The only reason any of us does that is limerence; but the reason we are still with the other person decades later is because of all those other love stages.
Like all therapists, Marshall is coy about his own story. What he will say is that he started out as a radio journalist, and it was while brokering a phone-in show one day with a marriage guidance counsellor that he had a lightbulb moment.
“I was almost shaking as I listened because I suddenly knew this was what I wanted to do.”

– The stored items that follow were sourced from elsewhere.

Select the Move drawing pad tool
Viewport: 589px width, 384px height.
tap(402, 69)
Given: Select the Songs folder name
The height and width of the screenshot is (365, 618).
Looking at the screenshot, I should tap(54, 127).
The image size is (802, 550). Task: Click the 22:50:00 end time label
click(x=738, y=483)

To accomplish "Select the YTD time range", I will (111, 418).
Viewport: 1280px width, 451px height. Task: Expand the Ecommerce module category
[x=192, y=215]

He went to what was then the Marriage Guidance Council, now Relate, and trained as a therapist in the mid-1980s – at this stage, he recalls, the job was voluntary. He reckons he has counselled more than 3,000 couples in the decades since and 17 more books have followed his original I Love You But … All he’ll confirm about his own love story is that he is in a relationship, and that he tries (though sometimes fails) to live by his own rules.
So what are his rules? Well, the first one is that it’s all too easy, in a long term relationship, to start living in silos and to be convinced that nothing will ever make your partner change. You get stuck in ruts and you become certain that nothing will ever be any different. But you are wrong, says Marshall. OK, so you can’t force your partner to behave differently but you can change yourself. And by changing yourself, you could trigger changes in your partner – and, in time, everything else. “It’s like the mother who says to her child who has been in a row, you’ve got to be the big person here. You’ve got to make up first.”

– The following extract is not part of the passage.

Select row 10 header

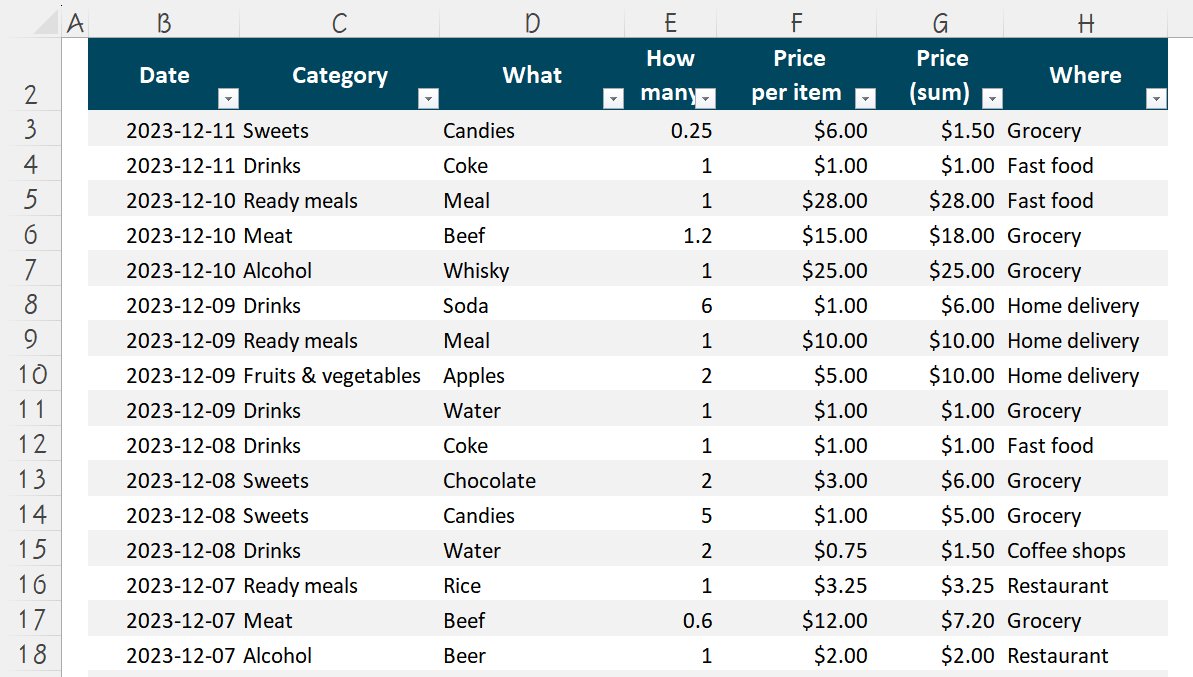coord(31,374)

There is simply no knowing, he says, what might happen when you introduce a bit of kindness, a bit of intimacy, a bit of connection. Hence Gary’s weird encounter with me on the front step this morning – that device to reconnection is a Marshall suggestion for how to reconnect.
And, he says, there are lots more little things you can do to change things in a stale relationship. “One fabulous habit to get into is actually being in the same room as the other one when you’re speaking,” he says. “And look into one another’s eyes – that’s a great thing to do as well.”
It’s also important to try to recognise your partner’s love language: he or she might just be doing the washing, or tidying the kitchen, or shopping, but underlying it is an act of love that should be named and acknowledged. Eating together gets another big Marshall tick. So, too, more controversially, does putting your partner first, rather than the children. “The way I see it a marriage is for ever, but the children are just passing through.”
But what message does he have for those couples who are thinking that they may be at the end of the road?
Marshall is not in favour of couples hanging on in there at any price: if the relationship is abusive or dead, then you’re right to get out. But there’s often a bit more road to be travelled and the process of trying to negotiate it can be healing even if you do eventually divorce. “Trying to save your marriage puts you into a win-win situation. Even if you separate, you’ll have learned to be better co-parents. It will also help you with the mourning process that’s an inevitable part of marriage breakup. So whatever happens, you’ll be in a better position.”
All things considered, I’m not quite ready to give up. At supper in a brasserie, I slip off a shoe under the table and gently slide my foot on top of my husband’s. “Eeergh!” he shouts. “There’s a mouse under the table!”
But when I’ve calmed him down, and we’ve assured the waiter it was a false alarm, we do both laugh for ages. And it feels good. If I find out where the headlights are, even though it’s a dark night, I think there might still be some road ahead for us.